Scientists have discovered four new species and two new genera inhabiting the deep, abyssal landscape that lines the bottom of the Pacific Ocean.
Source: Science Alert
The Clarion-Clipperton Zone (CCZ), a vast, recessed fracture zone covering some 4.5 million square kilometres (1.7 million square miles) of the central Pacific, is considered something of a prize in the mining sector due to its abundance of valuable metals and rare earth minerals deposited in polymetallic nodules along the sea bed.
Yet ancient minerals aren’t the only things of wonder down here. In a new study, researchers report the identification of a number of deep-sea creatures unknown to science before now, living at depths greater than 5 kilometres (3.1 miles) below the ocean’s surface.
The specimens in question are known as xenophyophores, a clade of giant, single-celled protozoans that belong to the class foraminifera.
Xenophyophores are one of the most common types of large life-forms found along the CCZ abyssal plains, and while they’ve been described since the late 19th century, there’s not an awful lot we know about them, largely due to the extreme depths at which they reside.
Moanammina semicircularis on the seafloor. (Jennifer Durden/Craig Smith/DeepCCZ Project)
“These four new species and two new genera have increased the number of described xenophyophores in the CCZ abyss to 17 (22 percent of the global total for this group), with many more known but still undescribed,” says marine ecologist Andrew Gooday from the National Oceanography Centre in the UK.
“This part of the Pacific Ocean is clearly a hotspot of xenophyophore diversity.”
Among the new discoveries is the new genus Abyssalia, named after the abyss in which it lurks. In a 2018 expedition aboard the RV Kilo Moana in 2018 in the western CCZ, the researchers found two Abyssalia species: A. foliformis and A. sphaerica.
These xenophyophores have shells called tests, made up of tiny particles glued together. In the case of Abyssalia, the shells are made from a homogeneous mesh of sponge spicules, with no distinct surface layer.
A. sphaerica takes on a spherical shape – resembling a somewhat matted dandelion – while A. foliformis embodies a flatter, leaf-like shape.
The other new genus identified, Moanammina, took its name from Moana, meaning ‘ocean’ in Hawaiian, Maori, and other Polynesian languages.
Unidentified ‘mudball’ xenophyophore. (Gooday et al., EJP, 2020)

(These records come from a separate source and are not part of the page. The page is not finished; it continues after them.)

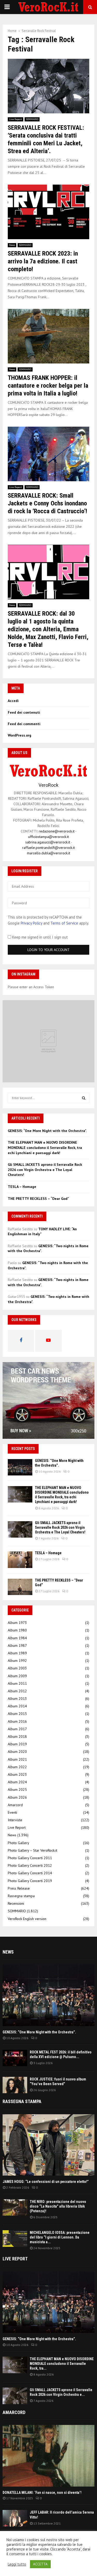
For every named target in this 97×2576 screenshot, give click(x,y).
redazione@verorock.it (56, 831)
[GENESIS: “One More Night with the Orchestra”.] (20, 1467)
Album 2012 (17, 1691)
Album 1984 (17, 1638)
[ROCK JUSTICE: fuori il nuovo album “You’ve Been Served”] (15, 2085)
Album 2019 (17, 1744)
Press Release (19, 1888)
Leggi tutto (17, 2564)
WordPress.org (19, 735)
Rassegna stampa (21, 1896)
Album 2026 (17, 1797)
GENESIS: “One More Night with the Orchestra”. (47, 1130)
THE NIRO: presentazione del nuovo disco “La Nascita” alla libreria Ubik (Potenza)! (58, 2206)
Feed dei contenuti (24, 712)
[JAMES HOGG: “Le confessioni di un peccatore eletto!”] (48, 2145)
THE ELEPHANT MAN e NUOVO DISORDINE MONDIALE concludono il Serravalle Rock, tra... (62, 2363)
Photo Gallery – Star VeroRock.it (32, 1850)
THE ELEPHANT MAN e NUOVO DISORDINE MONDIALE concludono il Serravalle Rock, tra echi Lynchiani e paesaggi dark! (45, 1147)
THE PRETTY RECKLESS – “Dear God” (38, 1198)
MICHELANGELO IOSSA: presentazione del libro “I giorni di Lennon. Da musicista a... (59, 2237)
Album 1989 (17, 1653)
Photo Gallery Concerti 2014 (30, 1873)
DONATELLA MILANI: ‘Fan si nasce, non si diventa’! (42, 2492)
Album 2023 (17, 1774)
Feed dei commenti (24, 723)
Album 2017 (17, 1729)
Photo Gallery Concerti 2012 (30, 1865)
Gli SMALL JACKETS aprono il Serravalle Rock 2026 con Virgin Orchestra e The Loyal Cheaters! (45, 1169)
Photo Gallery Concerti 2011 (30, 1858)
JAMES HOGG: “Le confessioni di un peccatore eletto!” (46, 2182)
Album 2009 (17, 1676)
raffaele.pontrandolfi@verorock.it (48, 847)
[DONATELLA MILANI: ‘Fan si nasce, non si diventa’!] (48, 2456)
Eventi (12, 1812)
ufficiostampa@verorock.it (48, 836)
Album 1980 (17, 1630)
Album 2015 (17, 1713)
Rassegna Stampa (22, 2101)
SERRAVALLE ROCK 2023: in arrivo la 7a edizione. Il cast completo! (43, 261)
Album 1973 (17, 1622)
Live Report (15, 119)
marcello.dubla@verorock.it (48, 853)
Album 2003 (17, 1668)
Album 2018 (17, 1736)
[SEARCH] (83, 1098)
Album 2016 (17, 1721)
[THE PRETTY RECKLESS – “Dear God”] (20, 1587)
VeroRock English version (27, 1918)
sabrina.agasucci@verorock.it (47, 842)
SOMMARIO (32, 119)
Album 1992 (17, 1660)
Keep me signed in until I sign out (39, 937)
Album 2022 (17, 1767)
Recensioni (16, 1903)
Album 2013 (17, 1698)
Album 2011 (17, 1683)
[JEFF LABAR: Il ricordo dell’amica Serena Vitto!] (15, 2518)
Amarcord (15, 1805)
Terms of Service (64, 923)
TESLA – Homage (22, 1186)
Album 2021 (17, 1759)
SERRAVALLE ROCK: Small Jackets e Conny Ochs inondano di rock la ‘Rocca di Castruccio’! (47, 503)
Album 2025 (17, 1789)
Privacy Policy (31, 923)
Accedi (13, 700)
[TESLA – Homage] (20, 1559)
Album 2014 (17, 1706)
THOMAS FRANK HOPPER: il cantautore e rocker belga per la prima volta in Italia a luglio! (48, 385)
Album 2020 (17, 1751)
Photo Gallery (18, 1842)
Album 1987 (17, 1645)
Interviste (15, 1820)
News (12, 245)
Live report (15, 2258)
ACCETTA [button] (40, 2564)
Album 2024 (17, 1782)
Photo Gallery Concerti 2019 (30, 1880)
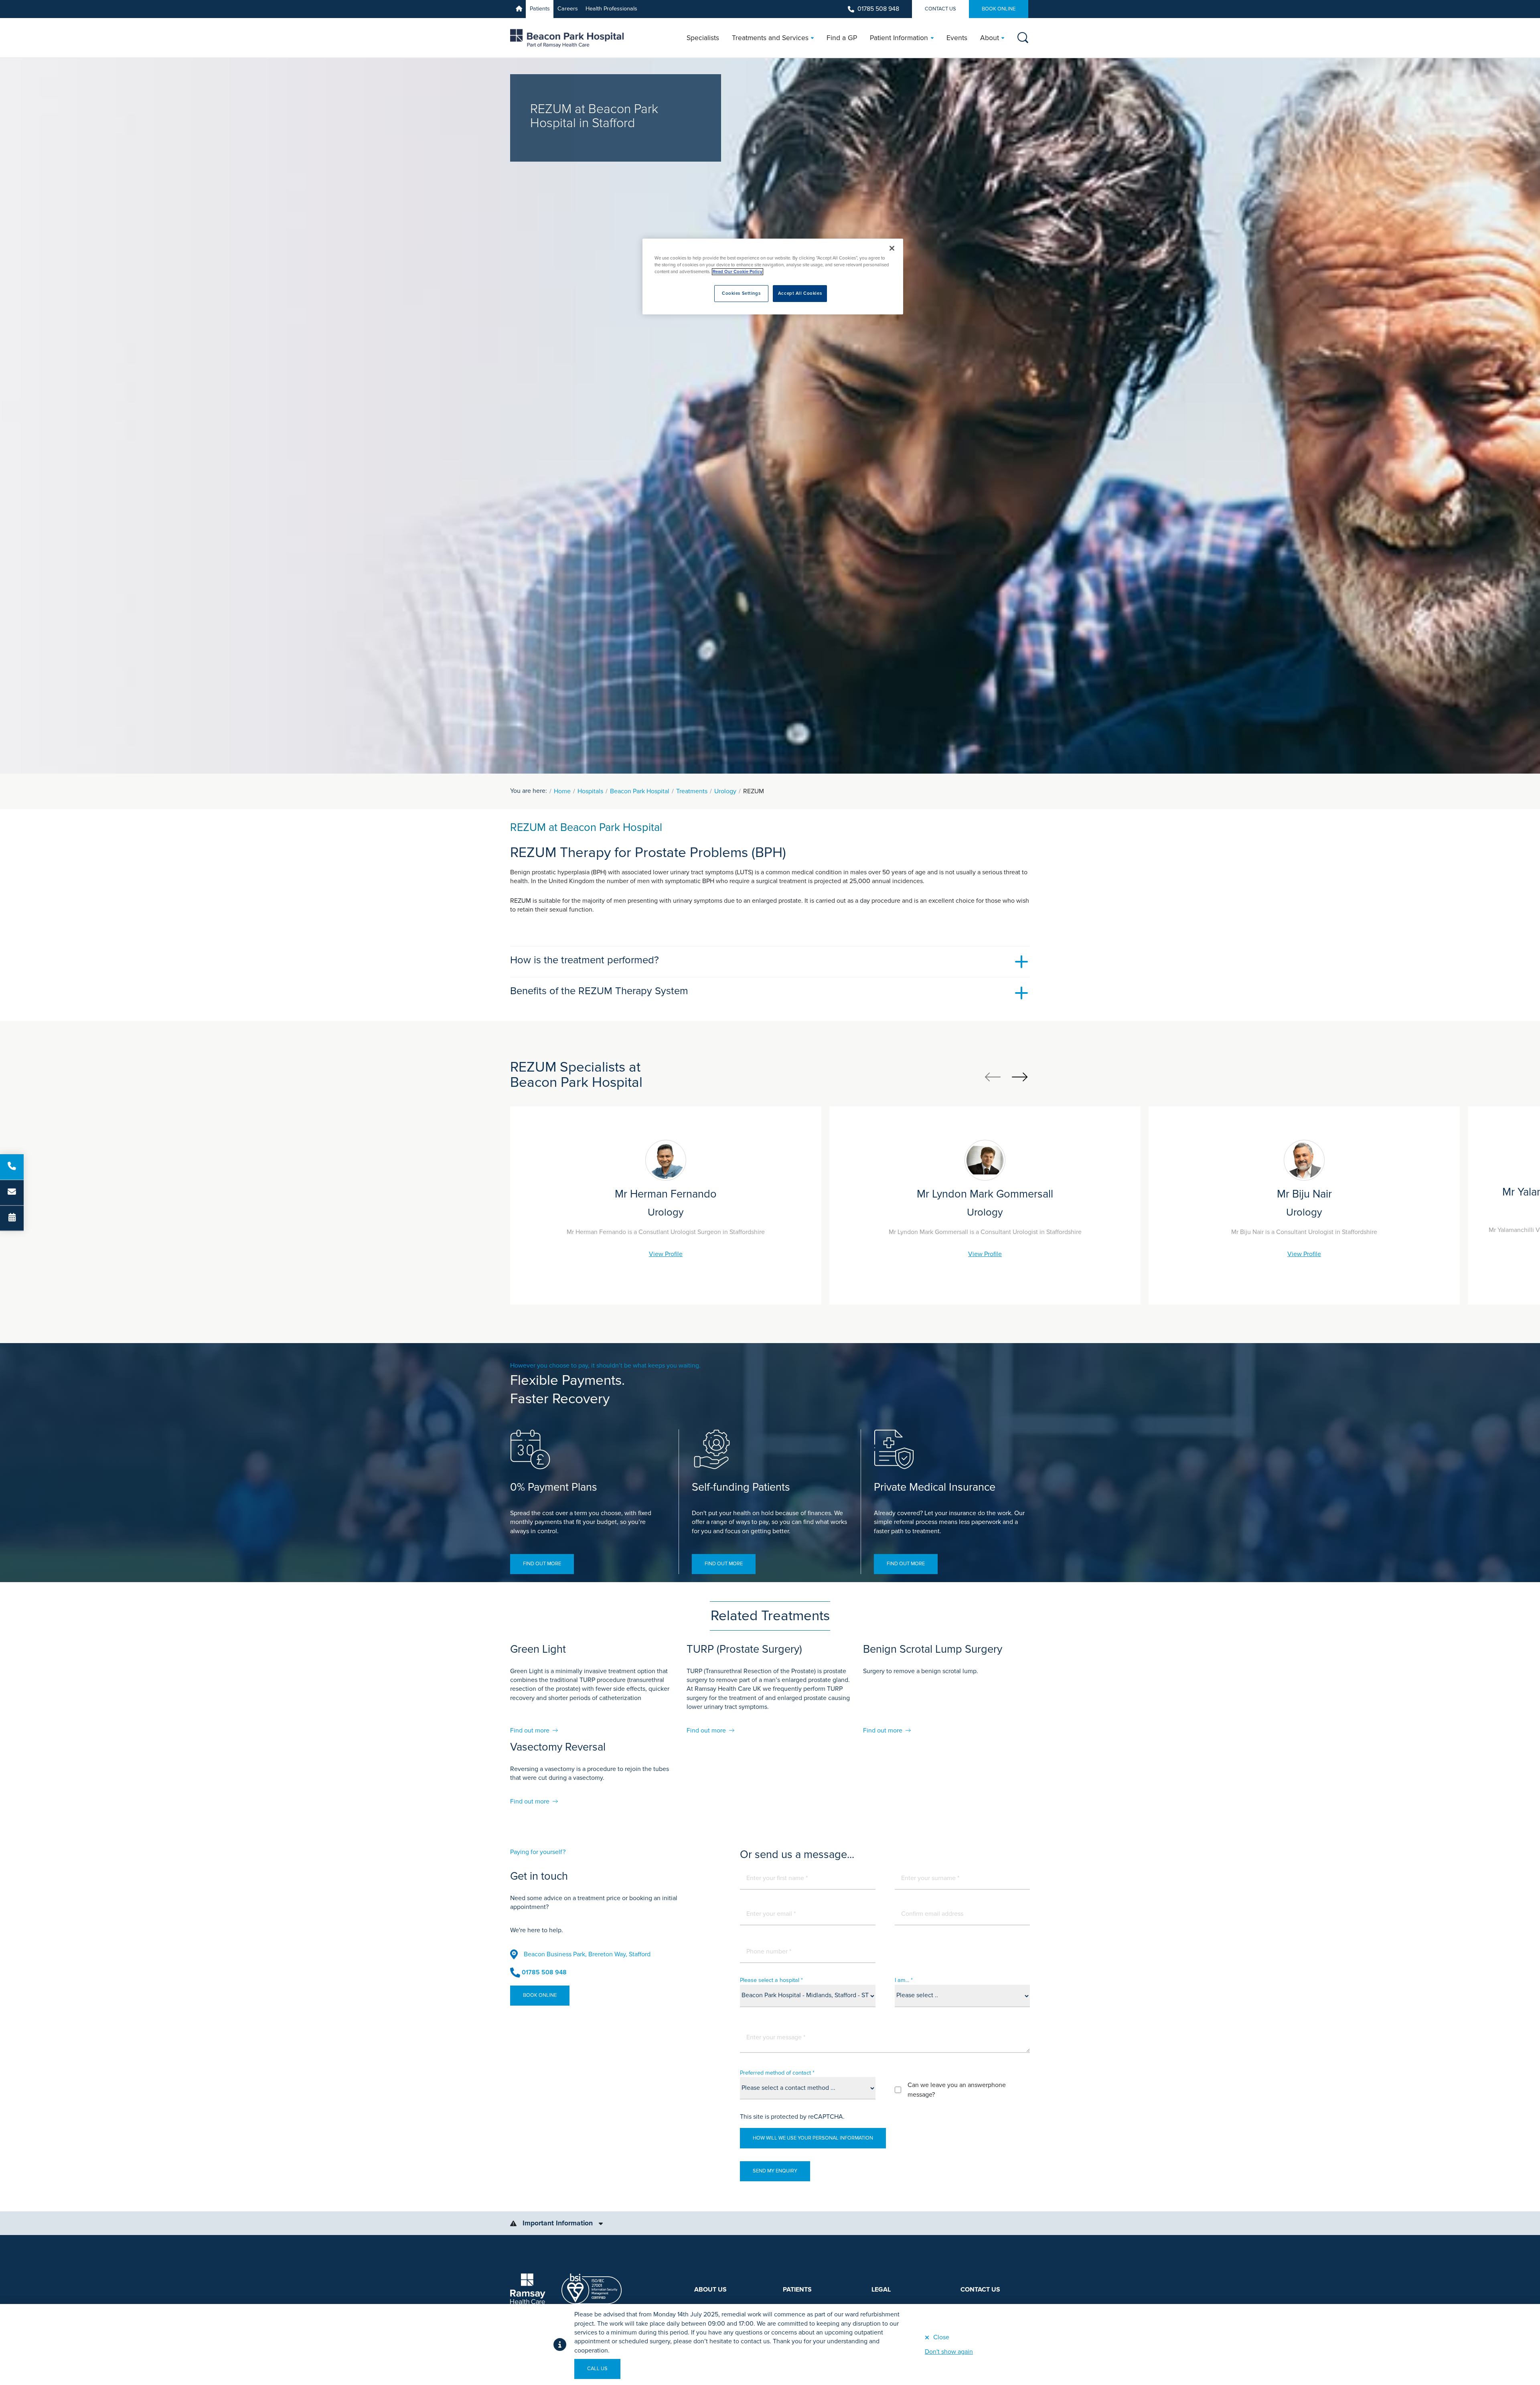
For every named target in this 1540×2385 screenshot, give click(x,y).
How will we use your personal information (813, 2138)
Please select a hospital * (771, 1980)
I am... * (904, 1980)
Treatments (691, 791)
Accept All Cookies (800, 293)
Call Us (597, 2368)
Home (562, 791)
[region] (772, 276)
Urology (725, 791)
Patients (540, 8)
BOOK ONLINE (998, 9)
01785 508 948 (878, 9)
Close (941, 2337)
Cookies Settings (741, 293)
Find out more (542, 1563)
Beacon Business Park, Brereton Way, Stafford (587, 1954)
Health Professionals (611, 8)
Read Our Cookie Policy (737, 271)
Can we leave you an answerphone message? (957, 2090)
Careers (567, 8)
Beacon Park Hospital (639, 791)
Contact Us (940, 9)
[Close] (892, 248)
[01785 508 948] (12, 1166)
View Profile (666, 1254)
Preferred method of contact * (777, 2072)
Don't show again (949, 2352)
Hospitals (590, 791)
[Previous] (993, 1076)
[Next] (1019, 1076)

Moanammina semicircularis has a stalked, fan-shaped test, while another new species, Psammina tenuis, belonging to the genus Psammina, has a delicate, thin, plate-like test.
The researchers also discovered what they suggest could be a novel xenophyophore in a spherical ‘mudball’ shape, but unfortunately its mudball-like composition disintegrated before a detailed examination could confirm its identity.
As images go, it’s not a bad metaphor for the delicate, little-understood ecosystem these xenophyophores inhabit at the deep recesses of the CCZ.
“We see them everywhere on the seafloor in many different shapes and sizes. They clearly are very important members of the rich biological communities living in the CCZ,” says oceanographer Craig Smith from the University of Hawai’i Mānoa, the chief scientist on the RV Kilo Moana cruise.
“Among other things they provide microhabitats and potential food sources for other organisms. We need to learn much more about the ecology [of] these weird protozoans if we wish to fully understand how seafloor mining might impact these seafloor communities.”
The findings are reported in European Journal of Protistology.